Exercise
Your response should contain exactly the lines running from the one with "The image size is (1568, 737)." to the end of the data below, both included, and no pictures.

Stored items

=== Begin Enclosure ===

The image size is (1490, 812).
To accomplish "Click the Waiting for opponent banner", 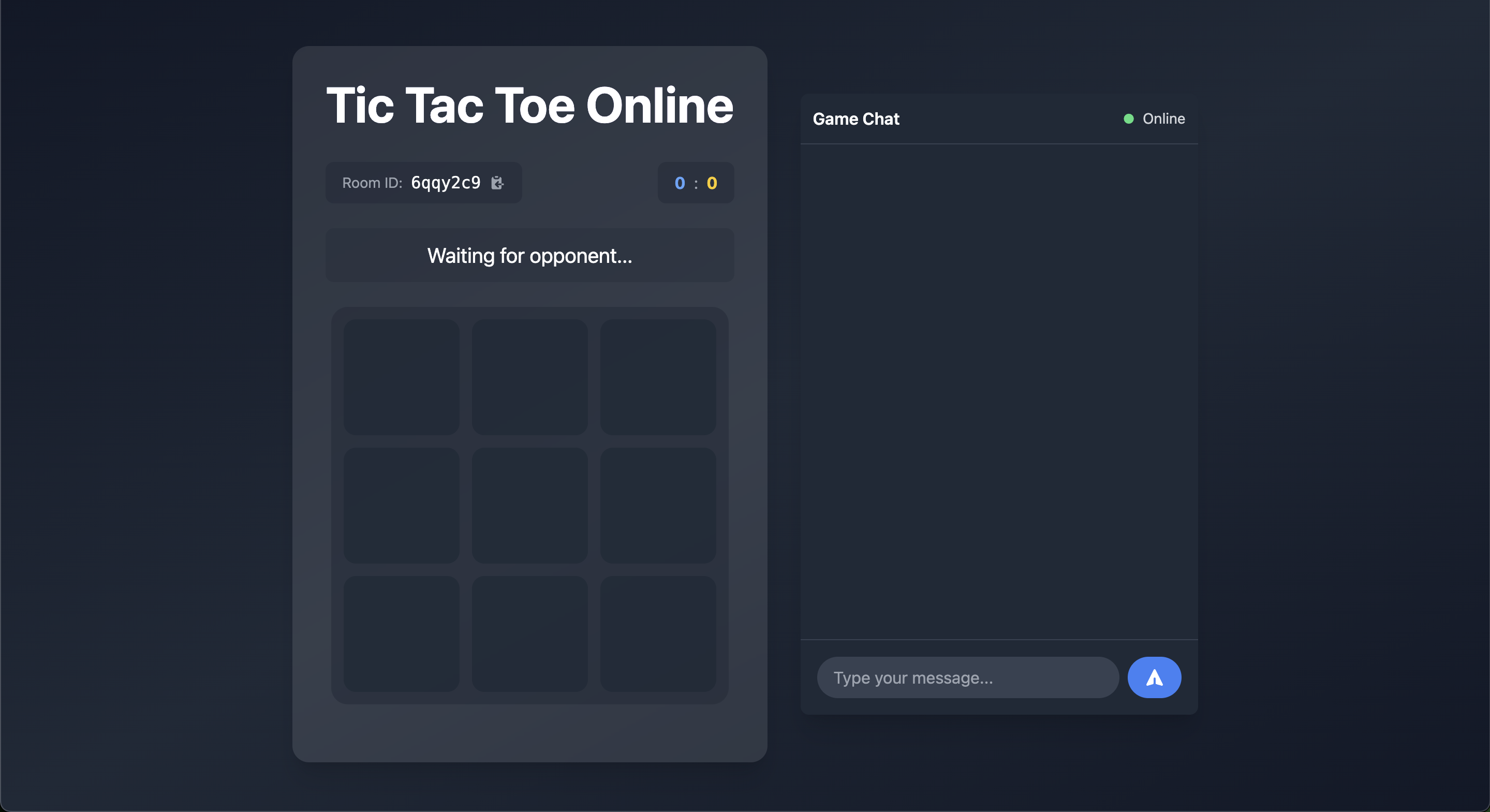I will (x=529, y=255).
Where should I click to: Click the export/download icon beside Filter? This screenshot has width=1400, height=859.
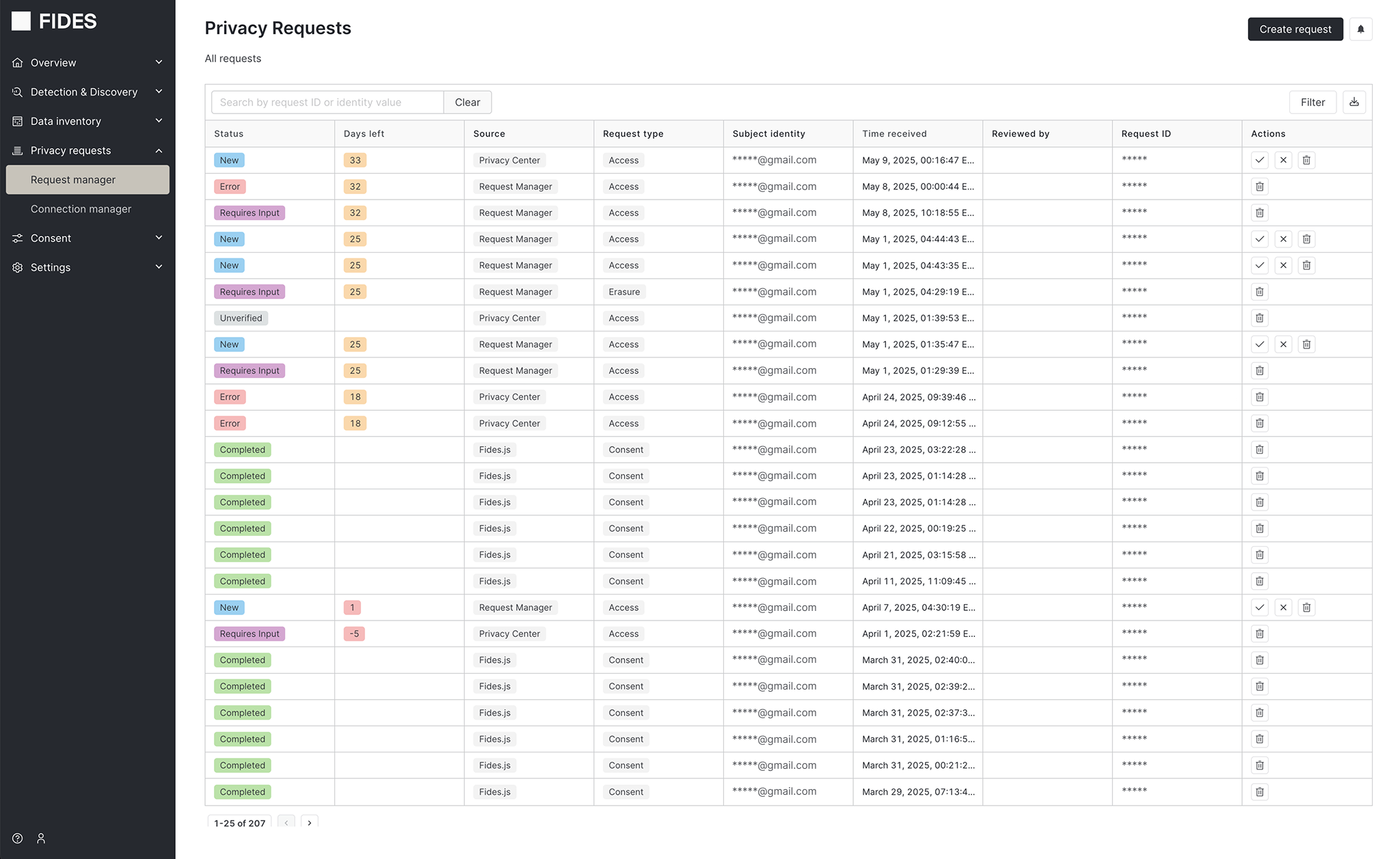pos(1354,102)
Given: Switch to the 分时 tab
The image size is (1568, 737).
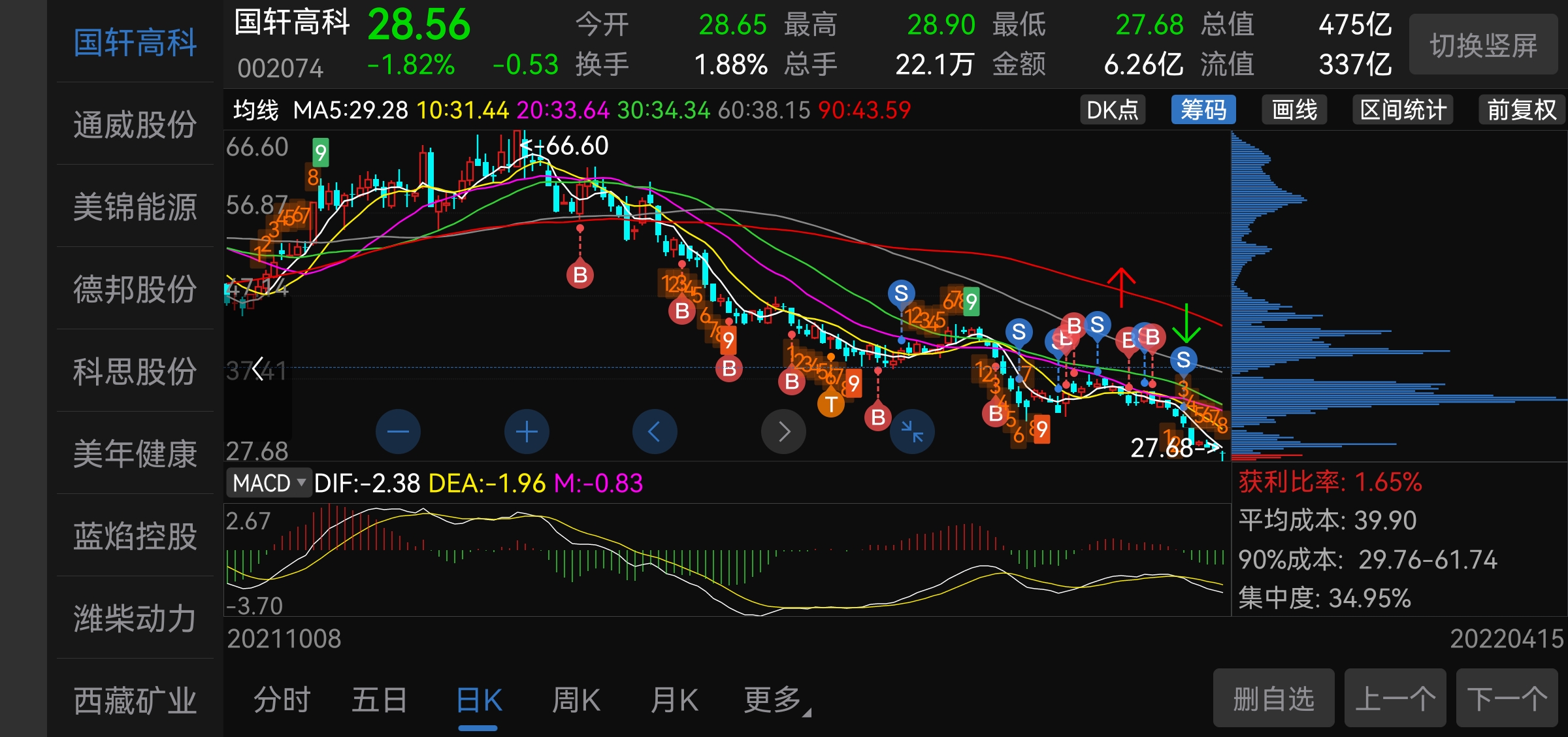Looking at the screenshot, I should (282, 700).
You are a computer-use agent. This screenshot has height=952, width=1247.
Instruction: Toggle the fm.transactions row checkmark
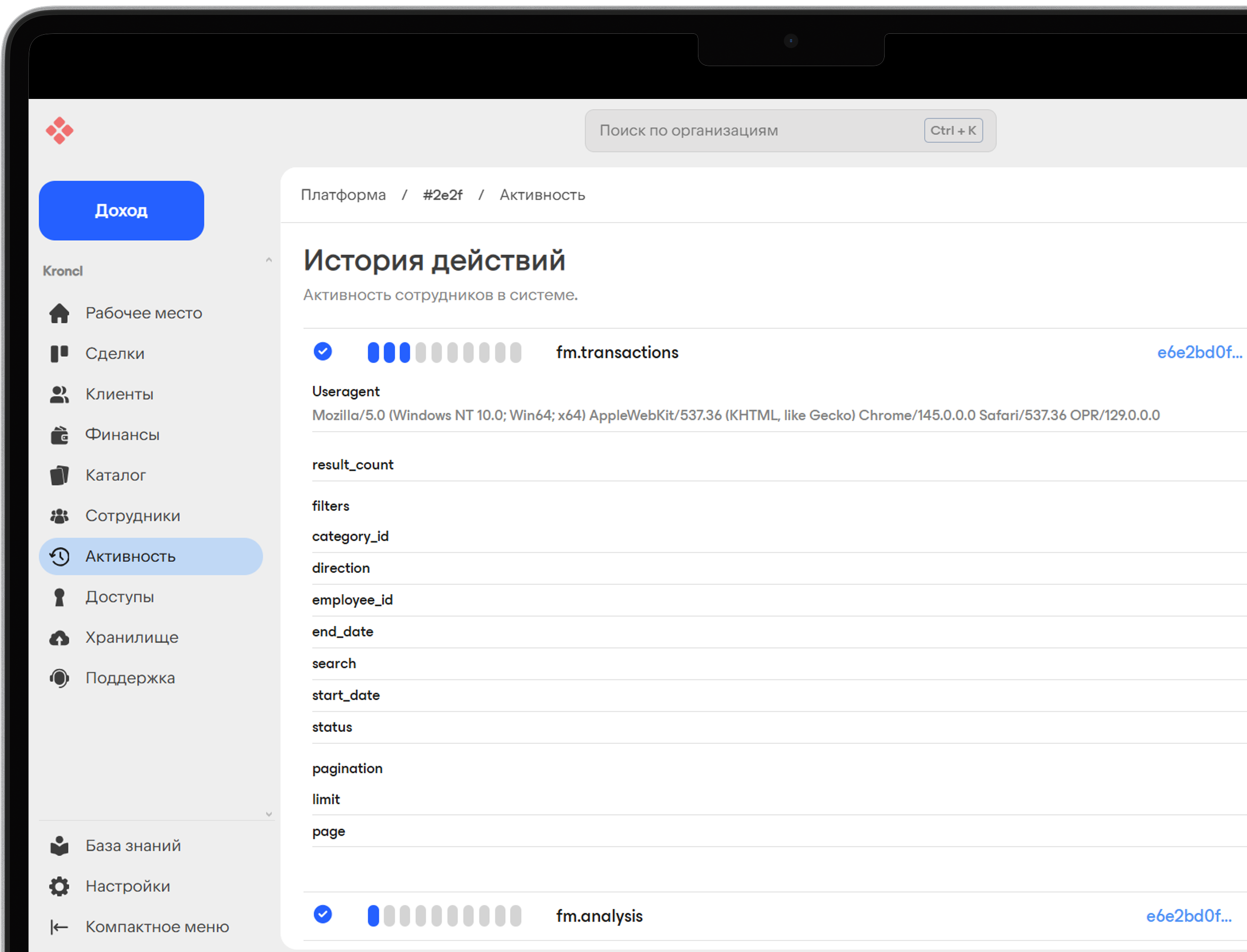(323, 352)
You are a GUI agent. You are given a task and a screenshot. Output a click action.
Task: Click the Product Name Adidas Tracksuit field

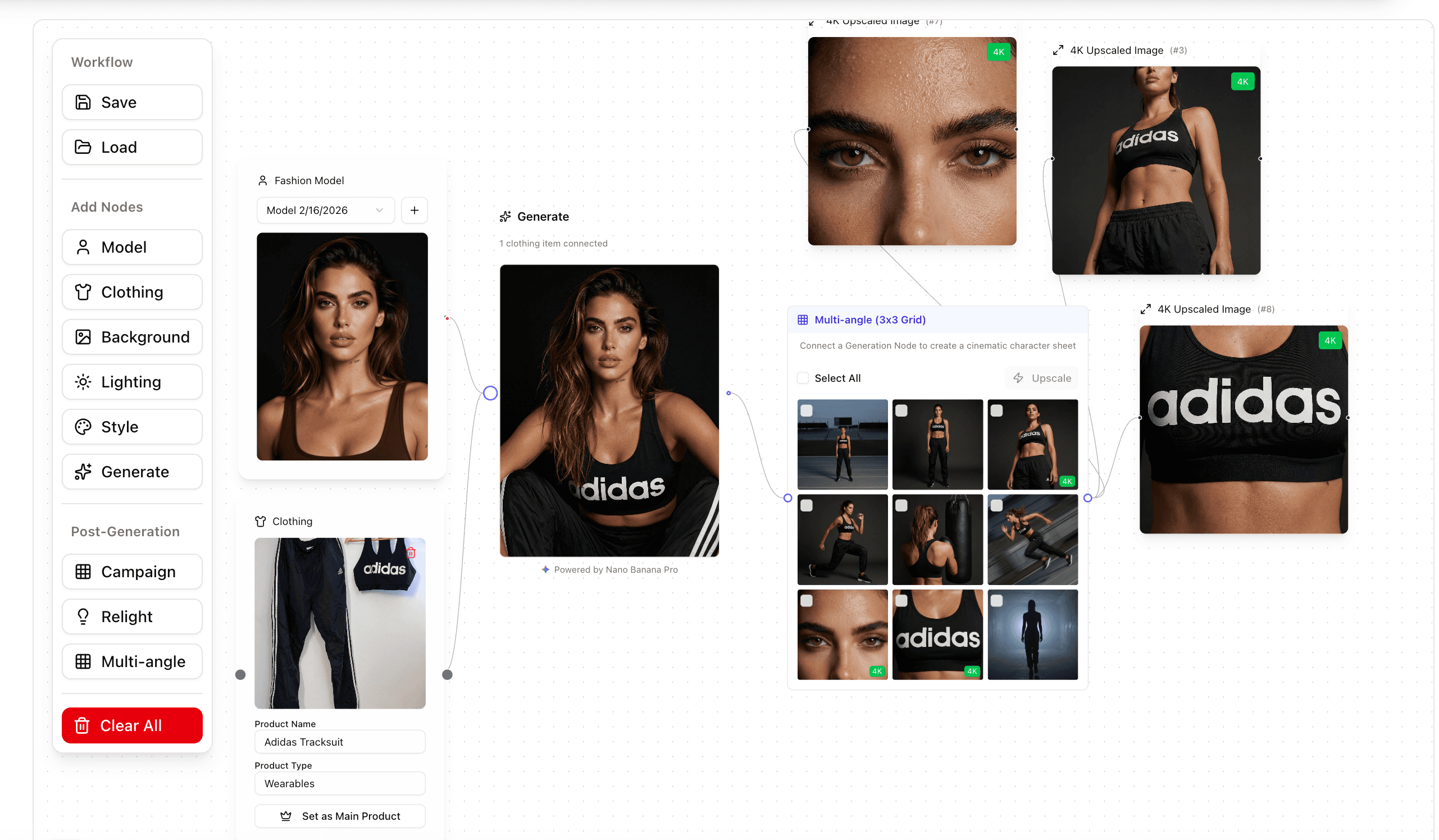pyautogui.click(x=340, y=742)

=== End Enclosure ===

Problem solution
The image size is (1568, 737).
Looking at the screenshot, I should (282, 700).
You are a computer-use agent. This screenshot has height=952, width=1247.
Instruction: Toggle the fm.transactions row checkmark
(323, 352)
You are a GUI agent. You are given a task and a screenshot. Output a click action.
Task: Click the Product Name Adidas Tracksuit field

pyautogui.click(x=340, y=742)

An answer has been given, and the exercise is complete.